== Given records ==

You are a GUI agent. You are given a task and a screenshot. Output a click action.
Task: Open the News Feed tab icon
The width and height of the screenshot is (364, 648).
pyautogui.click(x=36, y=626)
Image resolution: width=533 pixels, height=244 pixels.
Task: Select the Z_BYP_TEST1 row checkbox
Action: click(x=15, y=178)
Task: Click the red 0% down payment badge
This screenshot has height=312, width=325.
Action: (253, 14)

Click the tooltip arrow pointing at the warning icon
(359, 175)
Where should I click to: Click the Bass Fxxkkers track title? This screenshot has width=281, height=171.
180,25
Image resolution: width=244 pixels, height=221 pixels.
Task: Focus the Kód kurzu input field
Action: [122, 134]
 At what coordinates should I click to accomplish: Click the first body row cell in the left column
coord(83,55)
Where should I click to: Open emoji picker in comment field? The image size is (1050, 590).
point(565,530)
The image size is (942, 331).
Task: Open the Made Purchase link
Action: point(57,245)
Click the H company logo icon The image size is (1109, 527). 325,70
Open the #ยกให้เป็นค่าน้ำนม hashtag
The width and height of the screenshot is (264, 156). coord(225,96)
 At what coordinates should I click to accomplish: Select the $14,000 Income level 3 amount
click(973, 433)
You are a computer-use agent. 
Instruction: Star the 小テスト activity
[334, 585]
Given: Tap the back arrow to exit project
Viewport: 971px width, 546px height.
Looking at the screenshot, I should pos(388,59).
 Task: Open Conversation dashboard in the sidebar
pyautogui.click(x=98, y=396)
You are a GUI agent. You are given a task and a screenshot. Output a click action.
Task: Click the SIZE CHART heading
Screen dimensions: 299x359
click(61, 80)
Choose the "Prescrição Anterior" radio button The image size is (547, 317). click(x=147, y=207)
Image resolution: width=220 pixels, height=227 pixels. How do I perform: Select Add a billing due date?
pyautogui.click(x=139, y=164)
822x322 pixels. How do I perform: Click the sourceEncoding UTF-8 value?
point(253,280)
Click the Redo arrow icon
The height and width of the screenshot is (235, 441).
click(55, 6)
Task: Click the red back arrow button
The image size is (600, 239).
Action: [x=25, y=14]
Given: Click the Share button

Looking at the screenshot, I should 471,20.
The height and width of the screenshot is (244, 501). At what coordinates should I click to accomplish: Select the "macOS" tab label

===

_Task statement_
Restate every record verbatim.

_Solved exercise_
You are a GUI agent. You are given a task and a screenshot. Output a click action.
Task: Open the News Feed tab icon
The width and height of the screenshot is (364, 648).
pyautogui.click(x=36, y=626)
Image resolution: width=533 pixels, height=244 pixels.
Task: Select the Z_BYP_TEST1 row checkbox
Action: click(x=15, y=178)
Task: Click the red 0% down payment badge
This screenshot has height=312, width=325.
Action: (253, 14)

Click the tooltip arrow pointing at the warning icon
(359, 175)
Where should I click to: Click the Bass Fxxkkers track title? This screenshot has width=281, height=171.
180,25
Image resolution: width=244 pixels, height=221 pixels.
Task: Focus the Kód kurzu input field
Action: [122, 134]
 At what coordinates should I click to accomplish: Click the first body row cell in the left column
coord(83,55)
Where should I click to: Open emoji picker in comment field? The image size is (1050, 590).
point(565,530)
The image size is (942, 331).
Task: Open the Made Purchase link
Action: point(57,245)
Click the H company logo icon The image size is (1109, 527). 325,70
Open the #ยกให้เป็นค่าน้ำนม hashtag
The width and height of the screenshot is (264, 156). coord(225,96)
 At what coordinates should I click to accomplish: Select the $14,000 Income level 3 amount
click(973, 433)
You are a computer-use agent. 
Instruction: Star the 小テスト activity
[334, 585]
Given: Tap the back arrow to exit project
Viewport: 971px width, 546px height.
Looking at the screenshot, I should pos(388,59).
 Task: Open Conversation dashboard in the sidebar
pyautogui.click(x=98, y=396)
You are a GUI agent. You are given a task and a screenshot. Output a click action.
Task: Click the SIZE CHART heading
Screen dimensions: 299x359
click(61, 80)
Choose the "Prescrição Anterior" radio button The image size is (547, 317). click(x=147, y=207)
Image resolution: width=220 pixels, height=227 pixels. How do I perform: Select Add a billing due date?
pyautogui.click(x=139, y=164)
822x322 pixels. How do I perform: Click the sourceEncoding UTF-8 value?
point(253,280)
Click the Redo arrow icon
The height and width of the screenshot is (235, 441).
click(55, 6)
Task: Click the red back arrow button
The image size is (600, 239).
Action: [x=25, y=14]
Given: Click the Share button

Looking at the screenshot, I should 471,20.
The height and width of the screenshot is (244, 501). At what coordinates should I click to accomplish: Select the "macOS" tab label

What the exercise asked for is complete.